┌─ Text section
Tuesday, August 24, 2010

Why Write Tall Tales When the World Is Coming Apart At the Seams?


Maybe it only seems like it’s coming apart at the seams.

No, it’s coming apart at the seams.

So why write tall tales?

Why do anything, but especially why write tall tales when the world, etc.?

Because this one particular tall tale I’m writing might be the one which saves the world, or at least makes a stitch that starts undoing the coming apart in one little shadow in one little corner of one little seam, or slows it, or distracts it, or makes it blink, or makes it think twice.

Because, as Flannery said, I’m good at it.

Because it’s fun.

Because somebody asked why.

Because it keeps me from coming apart at the seams.

Because it might keep somebody else from coming apart at the seams, if only for the length of the story or a sentence or an image or two words put together in a subtly outrageous way.

Because there might be an image or a line or a stitch of dialogue that will make somebody laugh or be glad they’re alive or look up and see differently or tell somebody they love them.

Because everybody dies.

Because ghosts may be at my shoulder waiting for the next chapter.
└─
┌─ Data
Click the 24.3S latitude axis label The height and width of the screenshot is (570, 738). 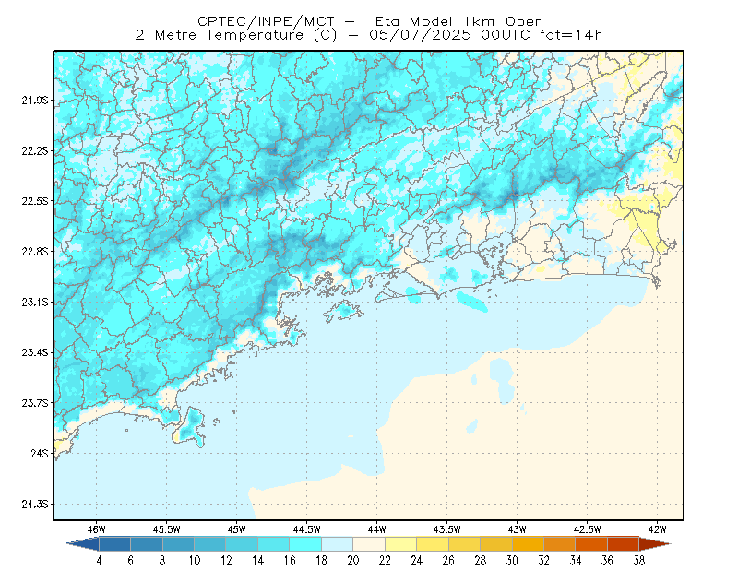35,505
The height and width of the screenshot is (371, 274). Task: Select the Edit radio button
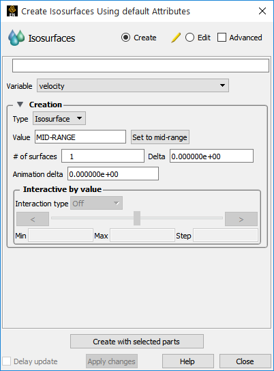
└─
Reproduce the whole blog post on why to write tall tales, word for word. The listing is separate material and has no connection to the blog post.

Tuesday, August 24, 2010

Why Write Tall Tales When the World Is Coming Apart At the Seams?


Maybe it only seems like it’s coming apart at the seams.

No, it’s coming apart at the seams.

So why write tall tales?

Why do anything, but especially why write tall tales when the world, etc.?

Because this one particular tall tale I’m writing might be the one which saves the world, or at least makes a stitch that starts undoing the coming apart in one little shadow in one little corner of one little seam, or slows it, or distracts it, or makes it blink, or makes it think twice.

Because, as Flannery said, I’m good at it.

Because it’s fun.

Because somebody asked why.

Because it keeps me from coming apart at the seams.

Because it might keep somebody else from coming apart at the seams, if only for the length of the story or a sentence or an image or two words put together in a subtly outrageous way.

Because there might be an image or a line or a stitch of dialogue that will make somebody laugh or be glad they’re alive or look up and see differently or tell somebody they love them.

Because everybody dies.

Because ghosts may be at my shoulder waiting for the next chapter.